“I call her my steering wheel.”

Martin Buser is on the phone. As a dogsledder living in Big
Lake, Alaska, he inhabits a world completely foreign to most
city-dwellers. Instead of workdays filled with computer screens
and email, coffee breaks and stalled freeways, he has icy winter
training runs filled with the panting of dogs muffled by the
silence of snow-blanketed trees; the swish of a sled’s runners and
the sound of his own breath in the dry air.

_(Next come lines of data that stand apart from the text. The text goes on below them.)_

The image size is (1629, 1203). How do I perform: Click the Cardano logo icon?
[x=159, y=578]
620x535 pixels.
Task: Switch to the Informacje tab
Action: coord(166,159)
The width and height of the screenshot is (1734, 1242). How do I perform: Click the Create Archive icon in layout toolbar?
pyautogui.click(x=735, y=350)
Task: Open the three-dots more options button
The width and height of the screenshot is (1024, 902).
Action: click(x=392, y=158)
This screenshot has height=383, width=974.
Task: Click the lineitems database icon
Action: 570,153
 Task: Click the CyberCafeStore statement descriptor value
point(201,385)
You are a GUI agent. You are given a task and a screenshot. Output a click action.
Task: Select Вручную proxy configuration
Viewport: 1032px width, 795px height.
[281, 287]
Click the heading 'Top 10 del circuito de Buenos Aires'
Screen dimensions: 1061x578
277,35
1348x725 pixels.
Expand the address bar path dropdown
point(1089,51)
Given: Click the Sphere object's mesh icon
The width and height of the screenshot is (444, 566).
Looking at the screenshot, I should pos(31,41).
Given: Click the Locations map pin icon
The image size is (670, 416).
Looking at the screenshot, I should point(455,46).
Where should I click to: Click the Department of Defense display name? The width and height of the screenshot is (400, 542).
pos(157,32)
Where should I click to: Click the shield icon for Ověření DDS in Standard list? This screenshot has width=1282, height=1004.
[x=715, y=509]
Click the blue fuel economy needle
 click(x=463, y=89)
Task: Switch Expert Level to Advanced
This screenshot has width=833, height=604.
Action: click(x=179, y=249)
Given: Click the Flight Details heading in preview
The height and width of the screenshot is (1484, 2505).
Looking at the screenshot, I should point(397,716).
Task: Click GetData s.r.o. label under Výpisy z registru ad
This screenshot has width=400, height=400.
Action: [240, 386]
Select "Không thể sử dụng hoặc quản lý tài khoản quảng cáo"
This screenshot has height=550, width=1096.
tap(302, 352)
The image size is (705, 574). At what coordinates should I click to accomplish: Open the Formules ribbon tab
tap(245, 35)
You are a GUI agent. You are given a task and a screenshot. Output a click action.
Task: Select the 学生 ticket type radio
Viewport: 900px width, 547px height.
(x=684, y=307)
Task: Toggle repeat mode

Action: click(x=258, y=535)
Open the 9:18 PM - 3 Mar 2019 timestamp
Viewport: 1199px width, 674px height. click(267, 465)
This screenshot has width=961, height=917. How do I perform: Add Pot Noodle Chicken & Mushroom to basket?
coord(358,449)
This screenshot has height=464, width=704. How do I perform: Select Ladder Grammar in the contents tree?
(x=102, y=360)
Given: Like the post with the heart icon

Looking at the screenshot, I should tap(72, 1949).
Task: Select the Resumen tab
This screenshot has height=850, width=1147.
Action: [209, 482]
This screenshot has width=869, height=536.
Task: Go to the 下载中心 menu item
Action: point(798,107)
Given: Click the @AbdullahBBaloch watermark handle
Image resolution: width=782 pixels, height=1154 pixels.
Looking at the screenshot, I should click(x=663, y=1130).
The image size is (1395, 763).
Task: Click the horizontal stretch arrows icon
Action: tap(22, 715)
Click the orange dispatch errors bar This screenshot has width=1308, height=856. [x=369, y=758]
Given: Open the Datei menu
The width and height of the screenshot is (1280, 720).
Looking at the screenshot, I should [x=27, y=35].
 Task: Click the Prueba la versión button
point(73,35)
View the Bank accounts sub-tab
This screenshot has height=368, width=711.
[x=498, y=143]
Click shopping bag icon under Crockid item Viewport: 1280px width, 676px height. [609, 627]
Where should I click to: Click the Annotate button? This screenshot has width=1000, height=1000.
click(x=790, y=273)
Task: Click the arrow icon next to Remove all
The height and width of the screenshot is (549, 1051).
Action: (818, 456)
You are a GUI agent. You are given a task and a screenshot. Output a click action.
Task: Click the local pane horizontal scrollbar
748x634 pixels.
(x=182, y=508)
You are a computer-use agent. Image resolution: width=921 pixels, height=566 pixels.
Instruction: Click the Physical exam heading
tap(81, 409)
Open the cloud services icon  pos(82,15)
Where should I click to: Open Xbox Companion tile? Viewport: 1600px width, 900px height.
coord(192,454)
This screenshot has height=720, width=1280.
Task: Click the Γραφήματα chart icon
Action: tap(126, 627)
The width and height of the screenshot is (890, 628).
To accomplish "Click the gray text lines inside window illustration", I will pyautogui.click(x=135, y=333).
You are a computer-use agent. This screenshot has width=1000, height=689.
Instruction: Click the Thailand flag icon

The “steering wheel” is Bewitched, a promising lead dog. He
has others. Many others. Half of his dogs can take lead, and
Buser has in excess of 70 dogs at any given time. He’s a professional
musher, and one of the most successful. The athlete and
breeder is in that elite crew of perhaps 20 mushers worldwide
who make a living from racing sled dogs.

Buser made his name in the Iditarod, the world’s most
famous sled dog race. With a course stretching more than
1,100 miles through Alaskan wilderness, the race starts on the
first Saturday of March in Anchorage, then finishes in Nome
after crossing two mountain ranges. The race was started in
1973 to celebrate Alaska’s sled trail history and reenact a
famous run in 1925 in which diphtheria serum was rushed to
Nome by sled. Buser has crossed the finish line 23 times, and
won the race four times. He also holds the course record,
completing the trek in under nine days.

To put his accomplishments in perspective: More people
have summited Mount Everest than have crossed the finish
line at the Iditarod.

The musher trains hard. Really hard. Twelve hours or more,
365 days a year. Some days, he’ll spend 14-plus hours travelling
through “the biggest office in the world.” That’s what it
takes to be a contender.

His voice is friendly but self-assured.

“If you don’t do it as committed as I am, you’re not going to
threaten me.”

What does it take to win the Iditarod?

“Mostly a lot of mind over matter,” says the veteran musher.
He says he doesn’t “have quit” in him, using “quit” like it’s a
noun, not a verb.

In race mileage alone, he’s covered enough terrain to equal
two circumnavigations of the globe. And over the course of the
Iditarod, each of his dogs’ paws will touch the ground two million
times. His dogs aren’t much for quitting either.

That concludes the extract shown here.